Ökonomen des Zentrums für Europäische Wirtschaftsforschung (ZEW) haben sich nun mit den Warnungen beschäftigt – und sie in fast allen Punkten verworfen. »Die Argumente für eine Entfristung der Mehrwertsteuer für die Gastronomie können nicht überzeugen«, heißt es in einer Analyse des ZEW, die am Montag erscheint. Die Bundesregierung solle sich deshalb »umgehend zum Ende des ermäßigten Steuersatzes für Restaurantdienstleistungen zum Jahresende bekennen«.

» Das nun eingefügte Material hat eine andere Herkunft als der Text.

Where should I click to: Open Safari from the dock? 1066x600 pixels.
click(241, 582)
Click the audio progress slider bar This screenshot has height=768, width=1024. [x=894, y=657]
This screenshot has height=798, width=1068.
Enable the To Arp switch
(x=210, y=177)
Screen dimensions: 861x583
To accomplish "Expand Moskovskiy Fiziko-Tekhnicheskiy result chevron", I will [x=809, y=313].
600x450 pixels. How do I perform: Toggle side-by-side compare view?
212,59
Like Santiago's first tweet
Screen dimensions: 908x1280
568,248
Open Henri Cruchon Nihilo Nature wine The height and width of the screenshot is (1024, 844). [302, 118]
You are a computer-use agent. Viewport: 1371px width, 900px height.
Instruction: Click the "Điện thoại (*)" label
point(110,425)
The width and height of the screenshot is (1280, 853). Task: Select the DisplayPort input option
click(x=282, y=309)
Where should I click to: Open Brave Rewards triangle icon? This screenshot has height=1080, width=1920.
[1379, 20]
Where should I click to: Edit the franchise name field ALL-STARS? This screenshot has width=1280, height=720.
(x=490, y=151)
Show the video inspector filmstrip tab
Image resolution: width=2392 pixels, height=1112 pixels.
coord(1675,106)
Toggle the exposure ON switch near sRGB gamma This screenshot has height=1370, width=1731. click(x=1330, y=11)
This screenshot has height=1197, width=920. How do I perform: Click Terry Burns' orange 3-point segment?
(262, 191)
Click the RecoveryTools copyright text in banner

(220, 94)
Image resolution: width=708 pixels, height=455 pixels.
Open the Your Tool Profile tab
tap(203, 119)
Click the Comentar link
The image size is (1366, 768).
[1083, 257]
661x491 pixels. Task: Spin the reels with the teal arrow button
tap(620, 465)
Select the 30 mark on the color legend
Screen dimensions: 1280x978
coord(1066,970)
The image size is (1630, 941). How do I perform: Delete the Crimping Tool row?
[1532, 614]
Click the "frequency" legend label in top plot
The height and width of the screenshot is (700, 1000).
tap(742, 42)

Dass sich die Forscher so deutlich positionieren, liegt auch daran, dass der Dehoga wichtige Unterstützer gefunden hat: Die Unionsbundestagsfraktion forderte in einem eigenen Antrag, die Mehrwertsteuer dauerhaft zu senken, und auch Vertreter der Ampelparteien zeigen Sympathie für diesen Schritt. Schließlich klingt es nach sozialer Politik, wenn der Verband beteuert: »Wir wollen, dass für Normalverdiener und Familien auch in Zukunft ein Gaststättenbesuch bezahlbar ist.«
Gerade dieses Argument halten die Autoren um den ZEW-Ökonomen Friedrich Heinemann aber für falsch. »Empirisch ist das Gegenteil der Fall«, schreiben sie. Die Haushaltsausgaben für Restaurantbesuche stiegen mit dem Einkommen, zudem würden solche Dienstleistungen stärker von Haushalten ohne Kinder nachgefragt. »Die gegenwärtige Steuerermäßigung für Restaurants ist somit regressiv: Sie begünstigt relativ reiche und kinderlose Haushalte.« Solche Verteilungsaspekte hätten »bislang zu wenig Beachtung in der Debatte gefunden«.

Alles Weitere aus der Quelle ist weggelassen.